United haven't played with a traditional #10 in years--matter of fact, rarely under Ferguson. Even when Scholes was in his prime, he didn't play in the #10 position, namely, tucked in centrally behind the two strikers.

This was by design, not necessity: Ferguson loves strikers who can play the game like Wayne Rooney, dropping into the midfield, and allowing wingers to get forward. He did this with Cantona. He did it with Tevez. And frankly, he molded Wayne Rooney into his dream striker.

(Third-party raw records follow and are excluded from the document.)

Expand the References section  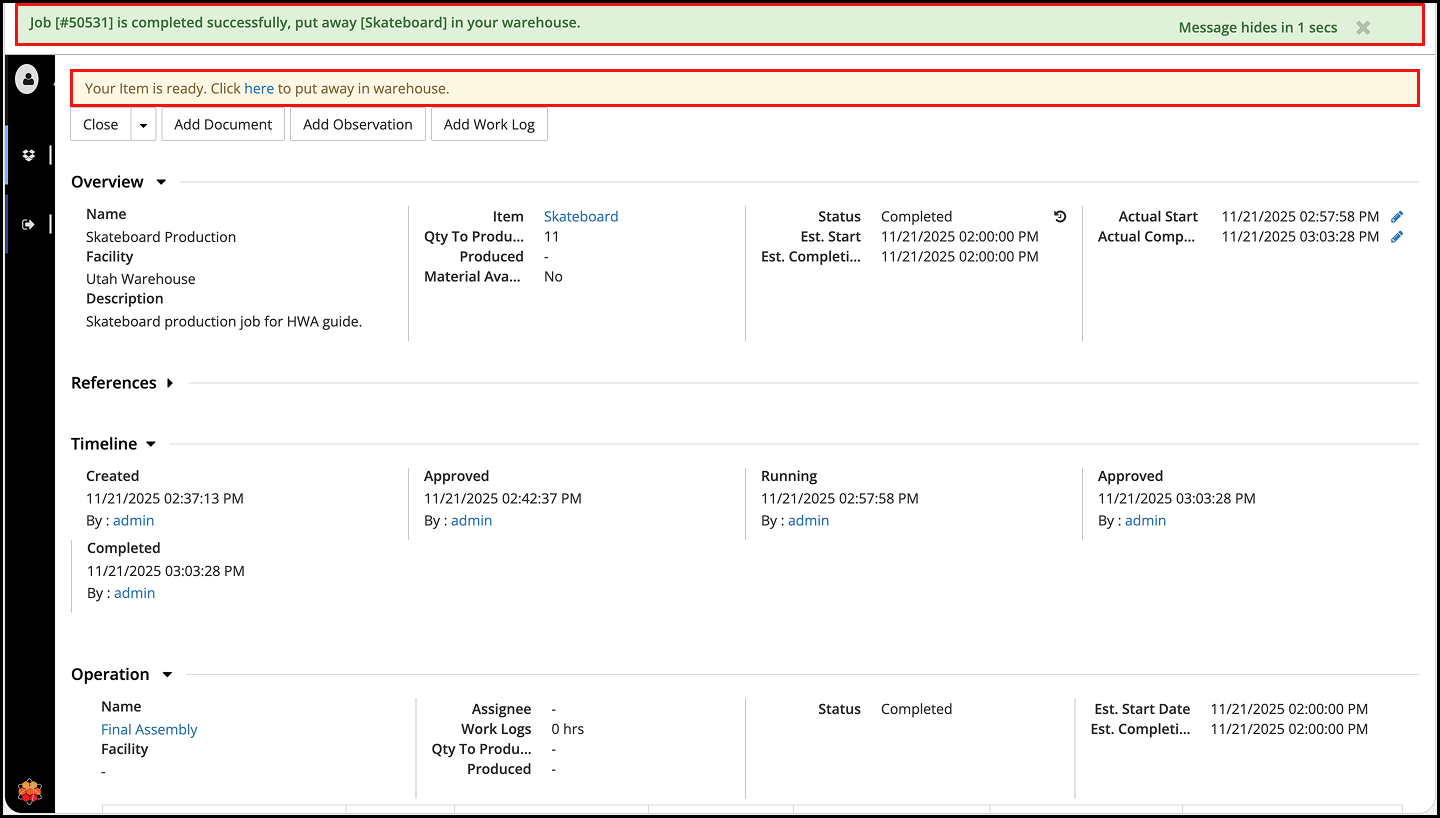tap(170, 383)
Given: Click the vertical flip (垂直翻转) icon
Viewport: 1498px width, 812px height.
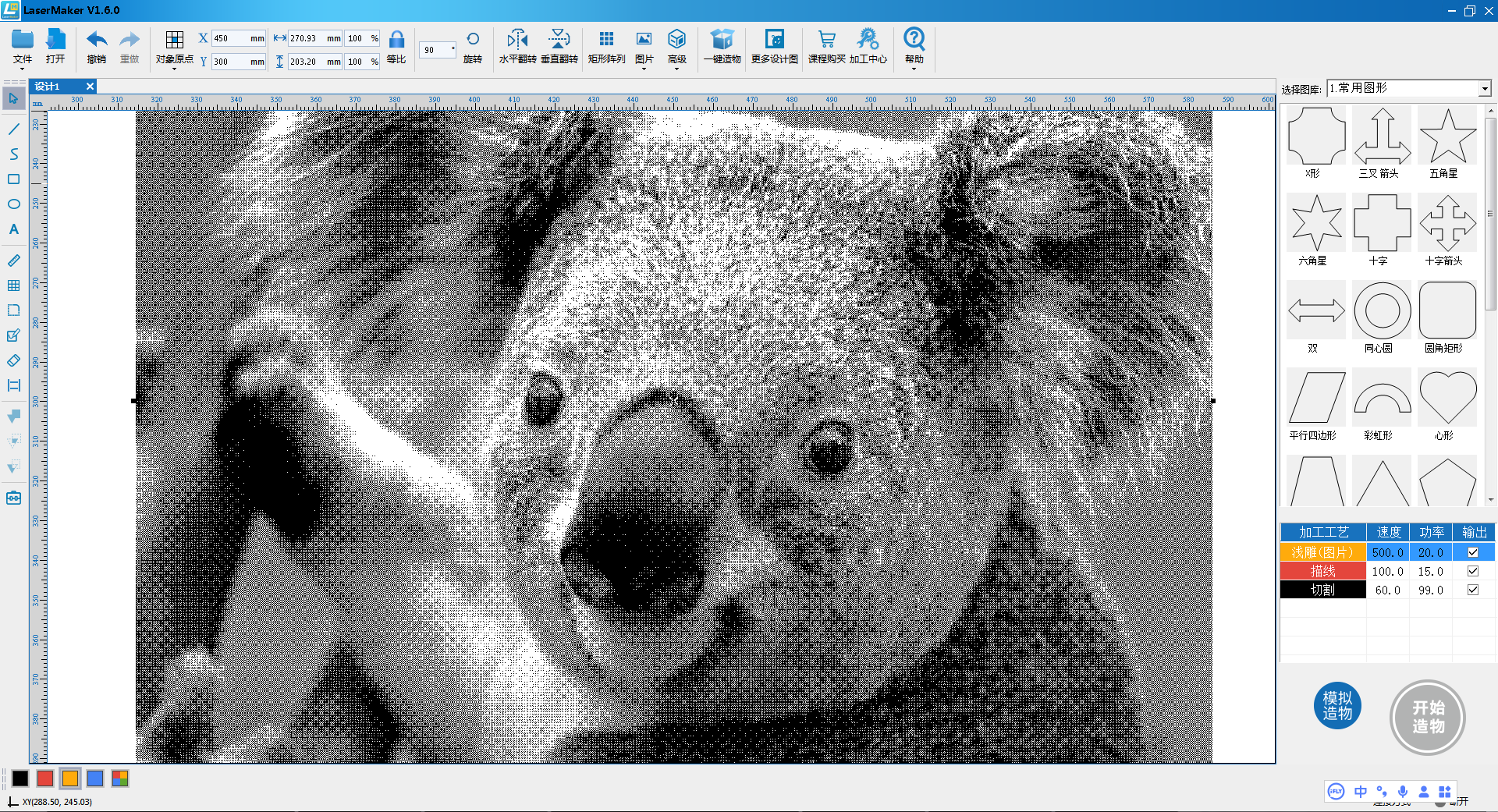Looking at the screenshot, I should point(559,40).
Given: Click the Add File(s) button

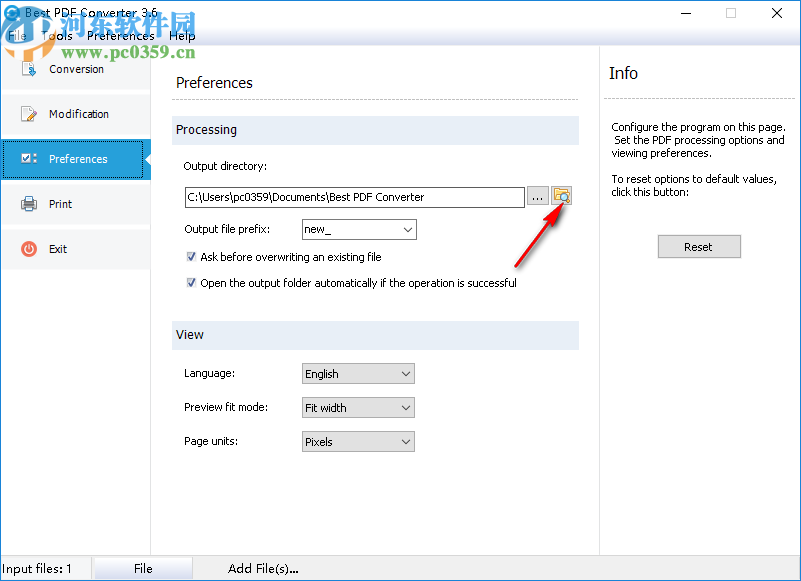Looking at the screenshot, I should pos(263,567).
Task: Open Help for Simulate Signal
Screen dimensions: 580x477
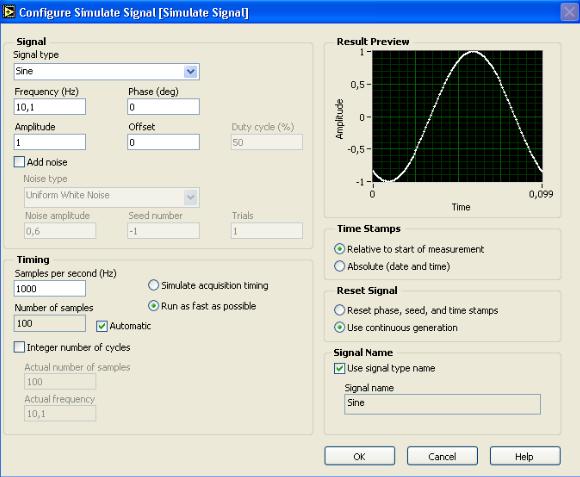Action: coord(525,456)
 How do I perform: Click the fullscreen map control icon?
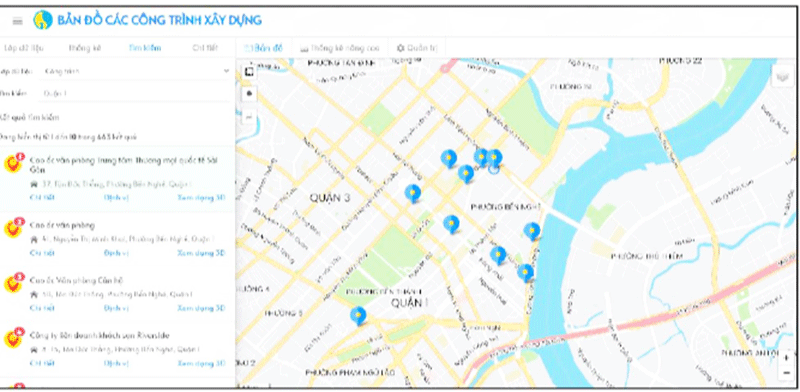pos(249,71)
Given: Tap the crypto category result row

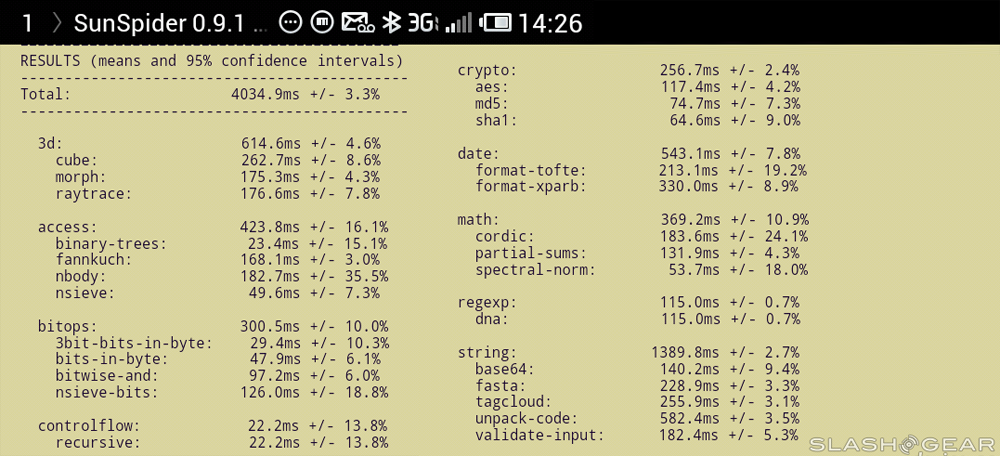Looking at the screenshot, I should click(628, 70).
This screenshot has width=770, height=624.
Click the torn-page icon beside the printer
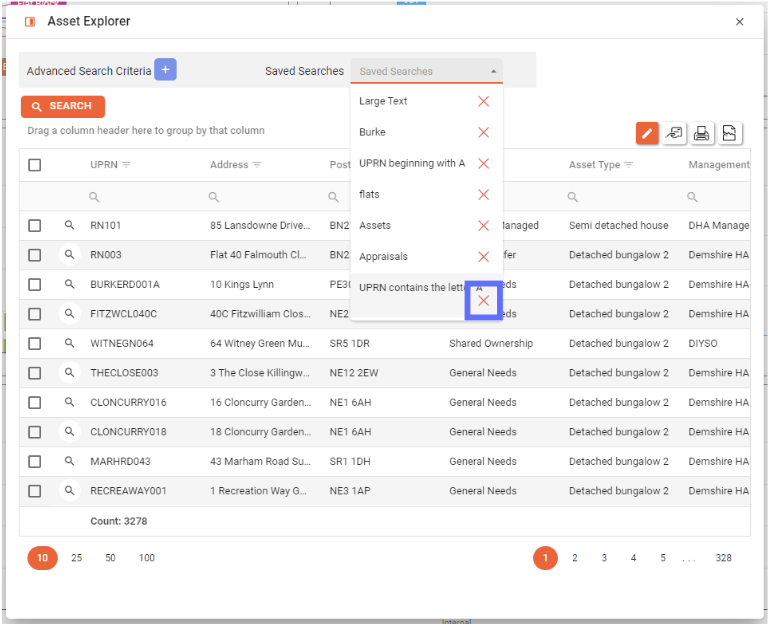[730, 133]
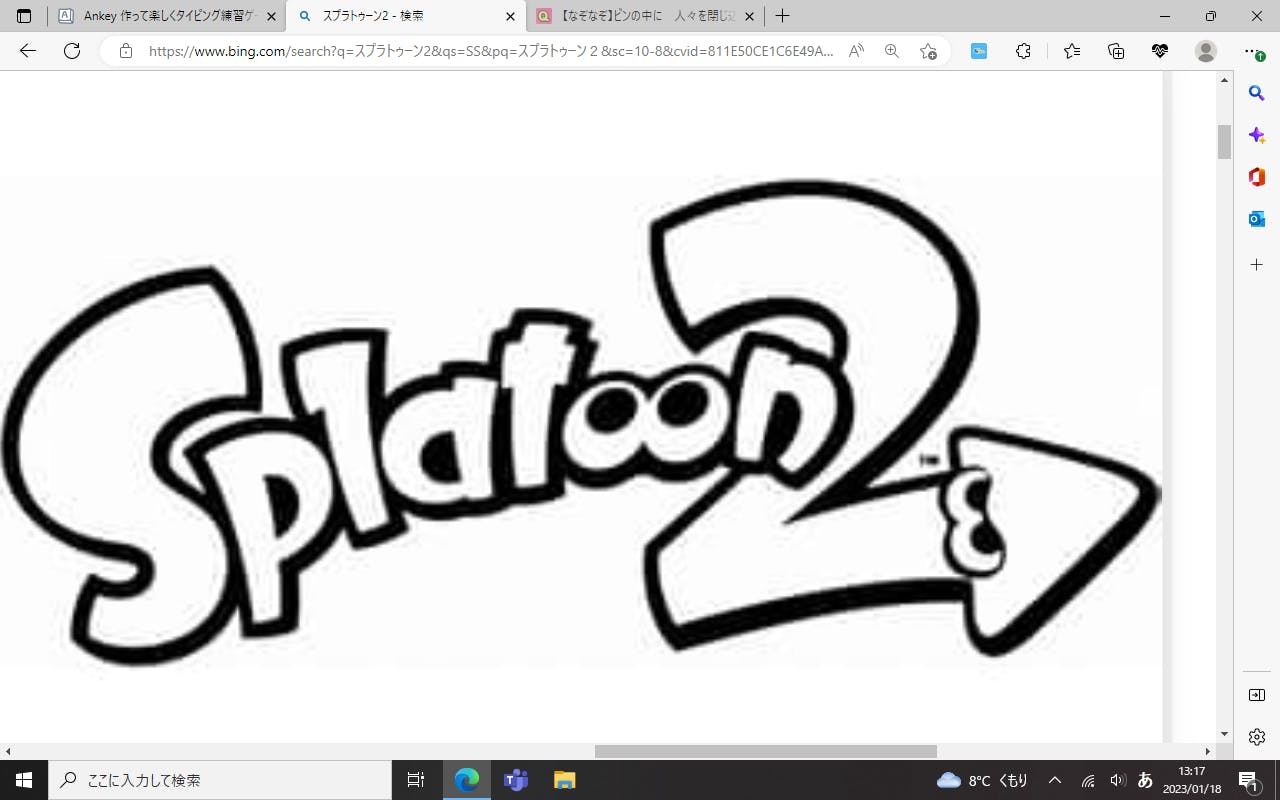Viewport: 1280px width, 800px height.
Task: Toggle the vertical tabs button
Action: pyautogui.click(x=24, y=16)
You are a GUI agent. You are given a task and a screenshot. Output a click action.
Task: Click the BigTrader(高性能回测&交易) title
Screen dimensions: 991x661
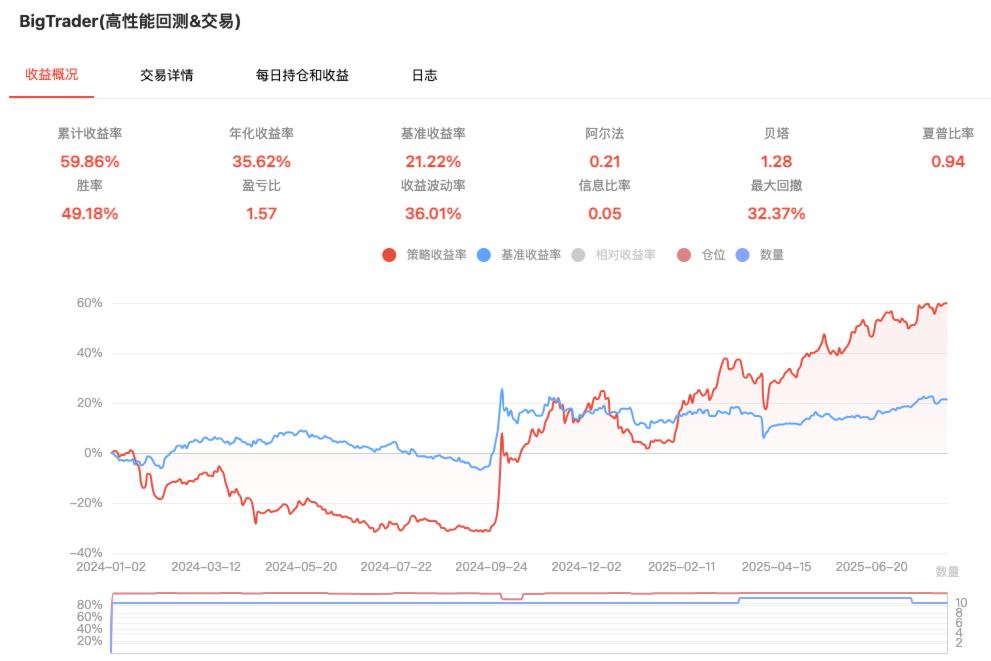pyautogui.click(x=130, y=21)
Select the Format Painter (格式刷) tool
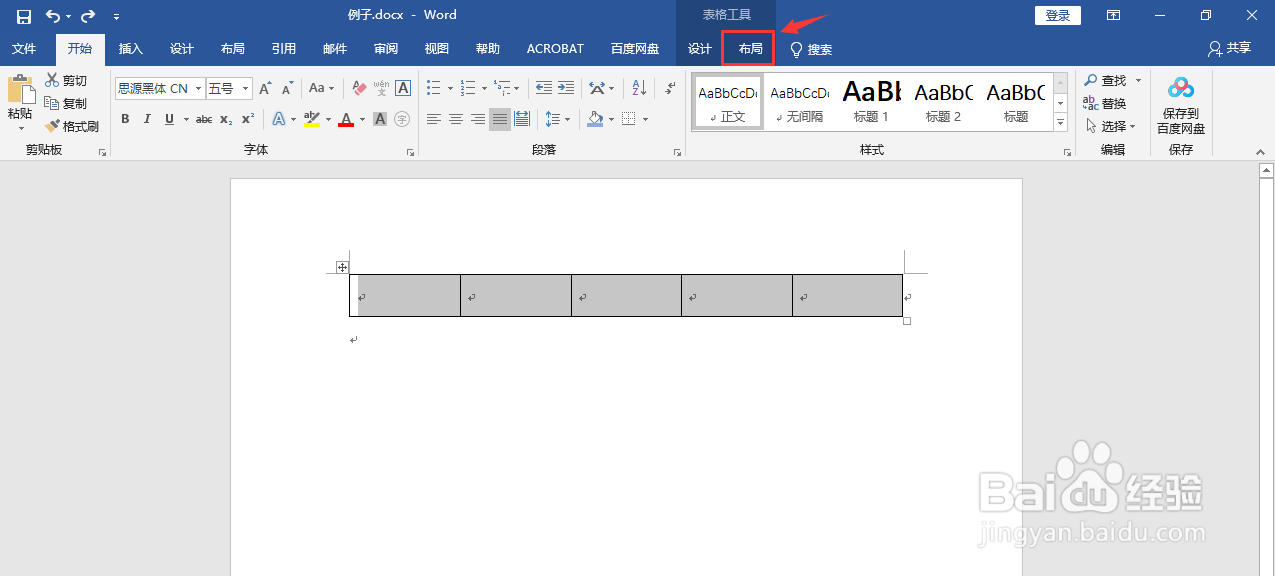Screen dimensions: 1275x576 click(73, 126)
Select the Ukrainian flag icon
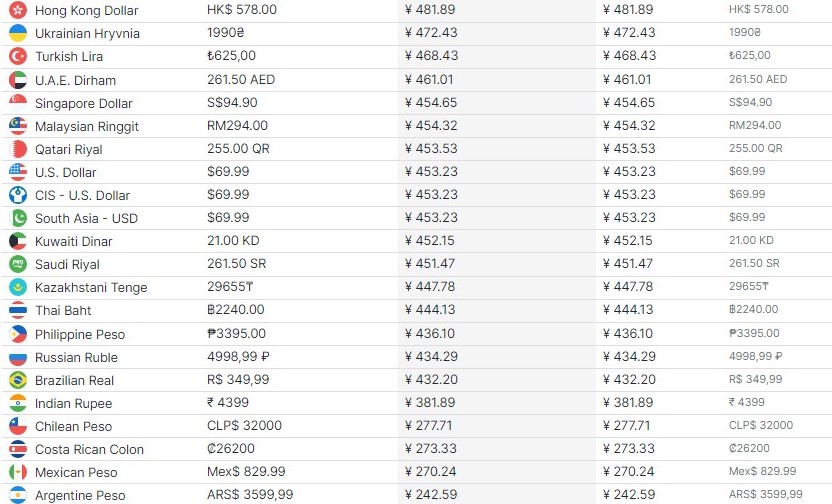This screenshot has width=832, height=504. click(x=18, y=33)
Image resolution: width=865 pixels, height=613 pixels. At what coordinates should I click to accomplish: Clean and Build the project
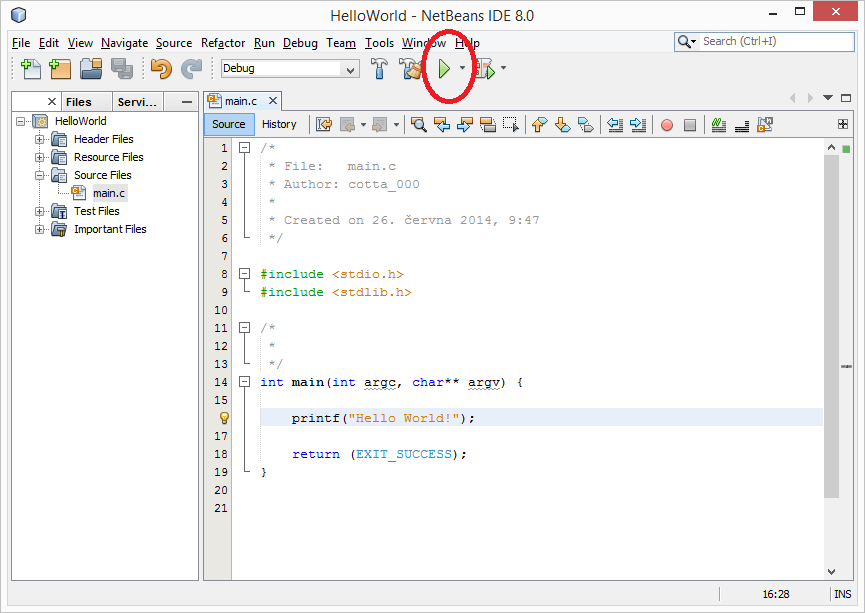[x=410, y=69]
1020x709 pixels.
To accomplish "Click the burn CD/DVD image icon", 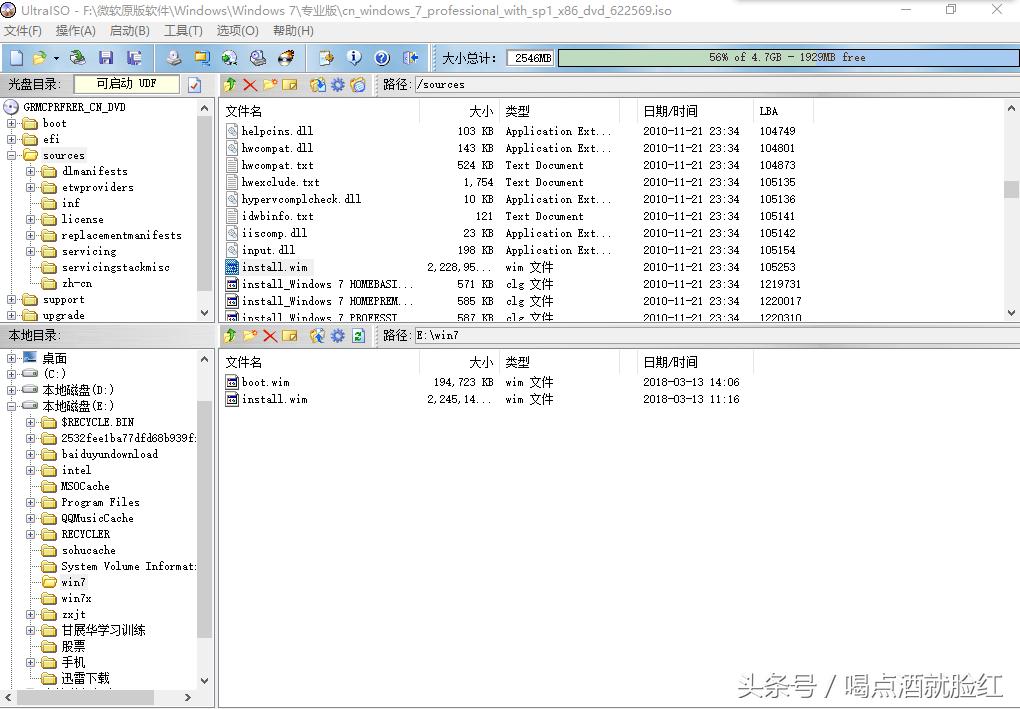I will (284, 58).
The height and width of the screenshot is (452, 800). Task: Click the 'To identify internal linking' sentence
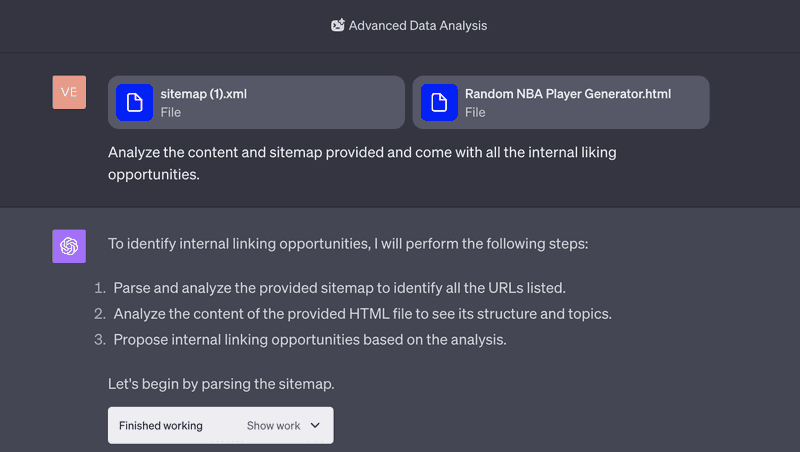click(348, 244)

Because these players were dropping deeper, into the space between the opposition's back four and midfield, there was no need for a #10, and frankly, no room for one. As such, Scholes reverted to a more traditional central midfield position with new responsibilities. He sits in along a flat four, playing off Rooney and allowing both the wingers and the fullbacks to get forward. In short, to properly use the oft-misplaced cliche; he is the quarterback.

Now, back to replacing him: where Arsene Wenger famously harvests young players for specific positions based on laughably rigid physical criteria, Ferguson creates his own. It usually works: see Wayne Rooney, Patrice Evra, Nicky Butt. Occasionally, it doesn't: Michael Carrick, John O'Shea, Wes Brown. What Fergie does best is adapting his squads to what he has available. This season, their strength is on the wings, so box-to-box midfielder Anderson is in the lineup so that Ashley Young and Nani can linger near the final third.

The long-winded point is this: trust Ferguson. Scholes was an incredible, once-in-a-generation player. He can't be replaced. But the good news for United is that he doesn't need to be.